DLP, DAM Share Common Data Security Objectives

Some security experts say database activity monitoring products could benefit from the content-aware capabilities of data leak prevention tools.

Database Activity Monitoring and Data Leak Prevention may have the same focus-securing data-but they operate in two different areas.

Still, it all comes down to data, and while that may not mean the two products will become one, DAM could benefit from the content-awareness of DLP (Data Leak Prevention) products, analysts said.

"Most every security monitoring technology would benefit from DLP content awareness, which is the ability to recognize sensitive content on the fly," said Paul Proctor, an analyst with Gartner. "DAM [Database Activity Monitoring] and DLP tools will not likely become one product because they have different buying centers and purpose, but DAM tools will likely become content-aware."

Being able to recognize sensitive data on the fly reduces the necessity of proactively tagging or classifying it, he explained. As a result, more granular and effective policies can be built to address sensitive data.

"For example, record the administrator's actions if the transaction involves SSNs or other privacy related data," Proctor said. "With current technology this is something that can only be done based on the definition and classification of the column or field. Content-aware technologies can catch sensitive data in a comment field, for example."

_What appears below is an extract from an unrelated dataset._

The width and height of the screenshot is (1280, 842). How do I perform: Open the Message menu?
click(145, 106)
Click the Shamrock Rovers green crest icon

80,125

DLP tools use different data analysis techniques to monitor the use of sensitive content and enforce policies on data in motion, at rest and in use. The strength of DAM however is being able to watch administrator activity on the database and detect policy violations.

"DAM will definitely get content aware-in fact it's easier, because databases provide all sorts of structure and context you can't get off the network," said Ted Julian, vice president of marketing and director of strategy at Application Security. "One key thing to consider is exactly how this happens. If the customer is required to have deployed monitoring on the database in question for this to work, they'll miss stuff."